_WHAT THIS TASK INVOLVES_: Transcribe each record exactly. Omit the pictures.

Start of MATERIALS PROVIDED

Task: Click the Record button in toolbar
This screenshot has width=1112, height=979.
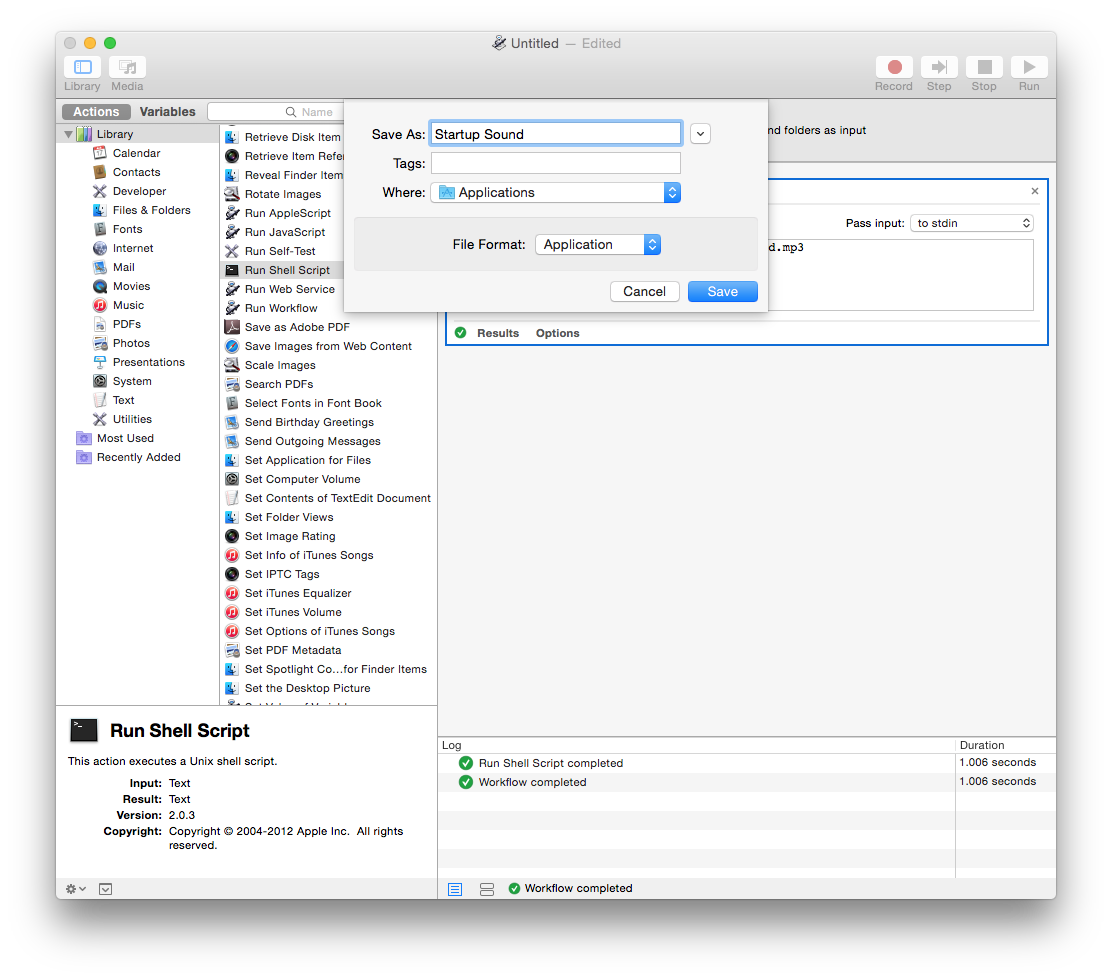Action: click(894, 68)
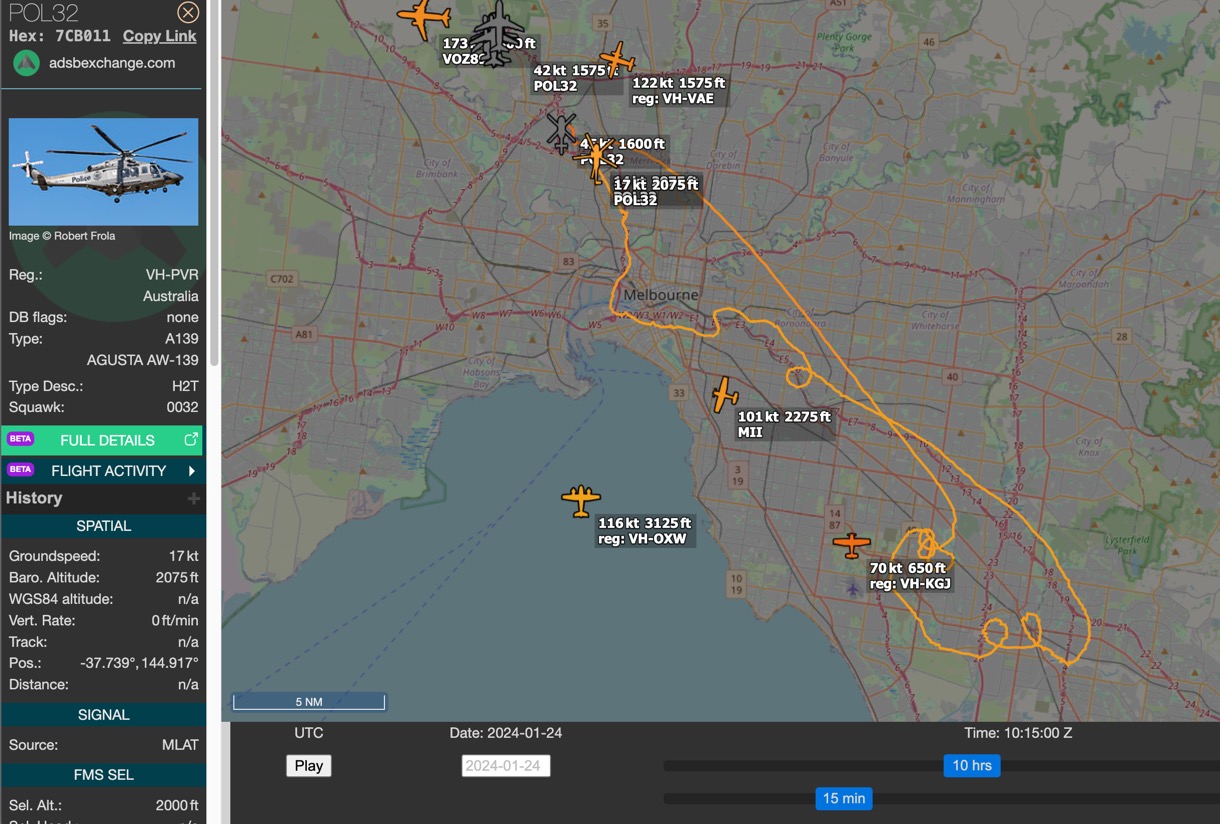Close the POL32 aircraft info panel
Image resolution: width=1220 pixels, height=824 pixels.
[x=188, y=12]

End of MATERIALS PROVIDED

_WRITTEN REPLY_:
Task: Click the Record button in toolbar
This screenshot has width=1112, height=979.
Action: click(894, 68)
Close the POL32 aircraft info panel
Image resolution: width=1220 pixels, height=824 pixels.
[x=188, y=12]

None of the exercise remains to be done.